START MATERIAL FOR THE TASK

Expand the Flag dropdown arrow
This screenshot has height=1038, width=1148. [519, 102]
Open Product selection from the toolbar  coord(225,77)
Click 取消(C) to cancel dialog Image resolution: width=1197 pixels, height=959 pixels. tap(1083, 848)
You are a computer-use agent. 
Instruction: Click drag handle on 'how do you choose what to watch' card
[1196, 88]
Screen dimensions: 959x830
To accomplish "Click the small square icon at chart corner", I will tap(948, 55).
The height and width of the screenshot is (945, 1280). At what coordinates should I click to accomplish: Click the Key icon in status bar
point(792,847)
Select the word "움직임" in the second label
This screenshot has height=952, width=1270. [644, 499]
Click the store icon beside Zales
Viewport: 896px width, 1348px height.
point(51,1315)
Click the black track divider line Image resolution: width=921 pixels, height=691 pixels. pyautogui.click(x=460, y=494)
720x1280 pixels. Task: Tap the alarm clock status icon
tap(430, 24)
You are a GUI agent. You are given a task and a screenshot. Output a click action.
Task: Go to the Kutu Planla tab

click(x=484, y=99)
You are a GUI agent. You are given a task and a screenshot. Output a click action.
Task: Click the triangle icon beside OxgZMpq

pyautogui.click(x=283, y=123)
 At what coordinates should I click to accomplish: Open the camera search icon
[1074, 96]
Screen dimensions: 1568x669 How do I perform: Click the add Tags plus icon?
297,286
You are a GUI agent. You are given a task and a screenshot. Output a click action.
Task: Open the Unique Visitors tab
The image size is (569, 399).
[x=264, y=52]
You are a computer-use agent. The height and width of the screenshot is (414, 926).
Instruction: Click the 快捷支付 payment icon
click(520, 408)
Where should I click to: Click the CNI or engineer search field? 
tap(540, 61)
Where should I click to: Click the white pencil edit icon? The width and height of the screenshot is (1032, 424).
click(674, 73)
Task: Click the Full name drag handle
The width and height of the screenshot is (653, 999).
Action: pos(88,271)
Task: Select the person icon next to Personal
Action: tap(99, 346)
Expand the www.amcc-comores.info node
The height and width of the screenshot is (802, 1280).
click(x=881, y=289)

END MATERIAL FOR THE TASK

DIRECTIONS -
Every line from above should appear again in the answer, exactly as written.

EXERCISE OUTPUT -
Expand the Flag dropdown arrow
This screenshot has height=1038, width=1148. [519, 102]
Open Product selection from the toolbar  coord(225,77)
Click 取消(C) to cancel dialog Image resolution: width=1197 pixels, height=959 pixels. tap(1083, 848)
You are a computer-use agent. 
Instruction: Click drag handle on 'how do you choose what to watch' card
[1196, 88]
Screen dimensions: 959x830
To accomplish "Click the small square icon at chart corner", I will tap(948, 55).
The height and width of the screenshot is (945, 1280). At what coordinates should I click to accomplish: Click the Key icon in status bar
point(792,847)
Select the word "움직임" in the second label
This screenshot has height=952, width=1270. [644, 499]
Click the store icon beside Zales
Viewport: 896px width, 1348px height.
point(51,1315)
Click the black track divider line Image resolution: width=921 pixels, height=691 pixels. pyautogui.click(x=460, y=494)
720x1280 pixels. Task: Tap the alarm clock status icon
tap(430, 24)
You are a GUI agent. You are given a task and a screenshot. Output a click action.
Task: Go to the Kutu Planla tab

click(x=484, y=99)
You are a GUI agent. You are given a task and a screenshot. Output a click action.
Task: Click the triangle icon beside OxgZMpq

pyautogui.click(x=283, y=123)
 At what coordinates should I click to accomplish: Open the camera search icon
[1074, 96]
Screen dimensions: 1568x669 How do I perform: Click the add Tags plus icon?
297,286
You are a GUI agent. You are given a task and a screenshot. Output a click action.
Task: Open the Unique Visitors tab
The image size is (569, 399).
[x=264, y=52]
You are a computer-use agent. The height and width of the screenshot is (414, 926).
Instruction: Click the 快捷支付 payment icon
click(520, 408)
Where should I click to: Click the CNI or engineer search field? 
tap(540, 61)
Where should I click to: Click the white pencil edit icon? The width and height of the screenshot is (1032, 424).
click(674, 73)
Task: Click the Full name drag handle
The width and height of the screenshot is (653, 999).
Action: pos(88,271)
Task: Select the person icon next to Personal
Action: tap(99, 346)
Expand the www.amcc-comores.info node
The height and width of the screenshot is (802, 1280).
click(x=881, y=289)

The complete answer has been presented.